** Opening Source data block **
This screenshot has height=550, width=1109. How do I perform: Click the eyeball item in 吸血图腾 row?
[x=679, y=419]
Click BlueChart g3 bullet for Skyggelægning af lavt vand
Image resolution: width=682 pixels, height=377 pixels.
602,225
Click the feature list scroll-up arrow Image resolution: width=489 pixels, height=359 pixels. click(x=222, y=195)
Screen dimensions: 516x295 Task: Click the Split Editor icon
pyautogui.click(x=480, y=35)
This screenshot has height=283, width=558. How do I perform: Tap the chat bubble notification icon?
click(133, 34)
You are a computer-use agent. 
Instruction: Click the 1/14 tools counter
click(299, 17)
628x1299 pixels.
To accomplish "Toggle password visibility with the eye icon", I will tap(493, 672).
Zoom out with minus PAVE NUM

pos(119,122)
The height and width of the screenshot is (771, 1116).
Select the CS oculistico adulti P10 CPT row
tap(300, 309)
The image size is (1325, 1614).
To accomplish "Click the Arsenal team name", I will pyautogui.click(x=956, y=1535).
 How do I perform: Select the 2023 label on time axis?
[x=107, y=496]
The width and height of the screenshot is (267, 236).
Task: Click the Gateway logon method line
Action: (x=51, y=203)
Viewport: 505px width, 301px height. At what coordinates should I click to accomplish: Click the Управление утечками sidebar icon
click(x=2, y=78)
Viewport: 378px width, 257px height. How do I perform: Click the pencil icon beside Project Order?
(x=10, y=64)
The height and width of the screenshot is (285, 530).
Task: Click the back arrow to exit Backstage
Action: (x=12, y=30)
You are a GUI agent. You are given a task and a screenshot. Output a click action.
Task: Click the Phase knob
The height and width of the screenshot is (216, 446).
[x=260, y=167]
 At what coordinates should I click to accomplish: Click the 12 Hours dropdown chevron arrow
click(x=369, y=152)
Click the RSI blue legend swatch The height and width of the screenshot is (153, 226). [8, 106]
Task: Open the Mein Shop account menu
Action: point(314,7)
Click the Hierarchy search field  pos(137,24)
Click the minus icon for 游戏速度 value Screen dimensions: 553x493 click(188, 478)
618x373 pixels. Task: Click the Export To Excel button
** Closing Source data block **
● **Your task**: All lines from the one with "At what coordinates should I click to accomplish: Click the 12" through the end of the records need to be copied exactly, and no other lines.

● **Answer space**:
 At what coordinates should I click to accomplish: Click the 12 Hours dropdown chevron arrow
click(x=369, y=152)
Click the RSI blue legend swatch The height and width of the screenshot is (153, 226). [8, 106]
Task: Open the Mein Shop account menu
Action: point(314,7)
Click the Hierarchy search field  pos(137,24)
Click the minus icon for 游戏速度 value Screen dimensions: 553x493 click(188, 478)
618x373 pixels. Task: Click the Export To Excel button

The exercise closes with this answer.